Che gli oggetti galleggianti, siano esse boe di segnalazione o di rilevazione del moto ondoso, relitti galleggianti alla deriva o cannizzi calati in mare da pescatori professionisti o dilettanti, costituiscano un richiamo per alcune specie di pesci pelagici è cosa nota. Sotto a questi oggetti e nelle loro immediate vicinanze potremo trovare lampughe e pesci pilota, piccole cernie di profondità (cernie ombra) e tonnetti, palamite e ricciolette. Qui un avvicinamento accorto fino alla distanza utile di lancio ci metterà nelle condizioni ideale per insidiarli a spinning. La possibilità di ripetere i lanci senza il disturbo del motore fa preferire questa tecnica alla traina di superficie proprio perché ci consentirà molteplici catture prima di mettere in allarme l’intero branco.
  
Quando i pesci affonderanno noi potremo passare al vertical jigging, sfruttando la pesantezza degli artificiali per insidiare i pesci alla quota alla quale stazionano.
  
alletterati
  
Anche in caso di mangianze conclamate, con tanto di uccelli marini e pesci che schiumano in superficie, lo spinning può essere preferibile alla traina di superficie con gli artificiali. Ancora una volta, importante sarà un avvicinamento cauto, in modo da non spaventare i predatori e causare un immediato inabissamento del branco che vanificherebbe i nostri successivi tentativi.

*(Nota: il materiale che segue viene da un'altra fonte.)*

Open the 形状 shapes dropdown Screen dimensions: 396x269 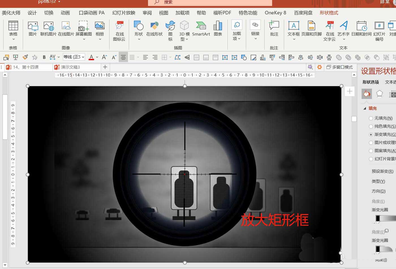click(x=138, y=31)
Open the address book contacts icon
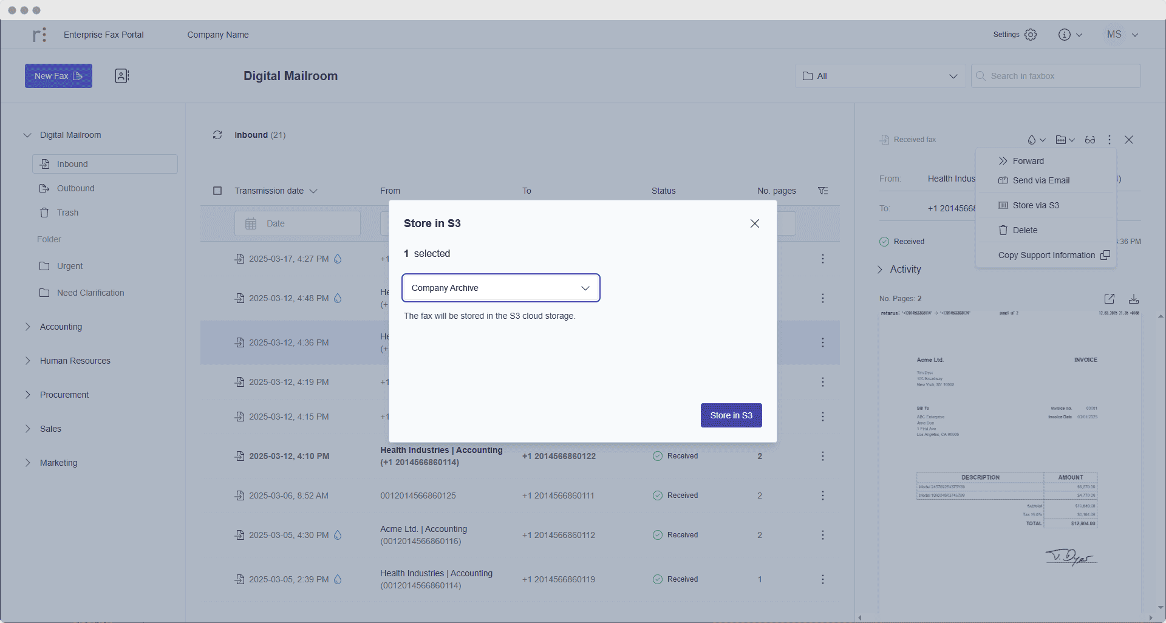The width and height of the screenshot is (1166, 623). pos(121,76)
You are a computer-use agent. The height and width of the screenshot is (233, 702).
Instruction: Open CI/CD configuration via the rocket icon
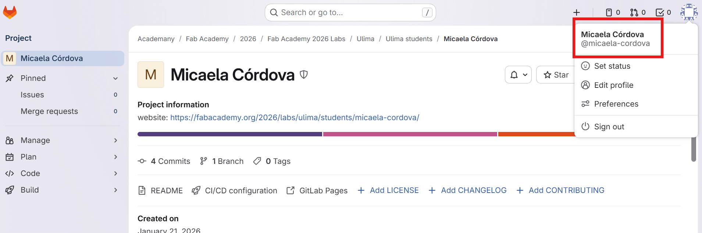[196, 190]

Se l’azione sarà condotta in modo efficace, avremo i pesci a portata di lancio e quindi la possibilità di molteplici catture, ad un ritmo decisamente superiore a quello consentito dalla traina e senza correre il rischio di spaventare il branco. Anzi, spesso capiterà che il branco di mangianza, sia esso costituito da sardine, alici o costardelle, si porti proprio sotto la nostra barca a cercare protezione dai gabbiani e dai cormorani che attaccano dal cielo e parzialmente anche dai pesci predatori che saranno un pò intimiditi dalla sagoma scura galleggiante della barca. E’ una situazione, questa, che potremo sfruttare a nostro favore con una certa facilità.
  
Anche in questo caso, a mangianza finita, potremo ricorrere al vertical jigging per insidiare ancora i pesci se questi non si saranno affondati troppo.
  
Non sempre però si verificano le circostanze sopra descritte. In caso di pesci sparsi o di brevi mangianze che si accendono e si spengono nel volgere di pochi minuti con branchi di pesci in continuo e rapido movimento, la traina è l’unica nostra scelta possibile. In attesa che magari scoppi una bella mangianza, da sfruttare a barca ferma, non ci resta che girare con le traine in acqua e spesso è proprio il richiamo della nostra scia a portare i pesci sulle nostre esche.
  
Tutto questo se i pesci stazionano nei pressi della superficie. Ma se sono affondati, che fare? Il ricorso a mezzi d’affondamento delle lenze trainate, ci consentirà di insidiare i pesci fino 15-25 metri di profondità, difficilmente più a fondo. Più giù, a barca ferma, potremo far scendere i nostri artificiali ricorrendo ai jig, mare e corrente permettendo.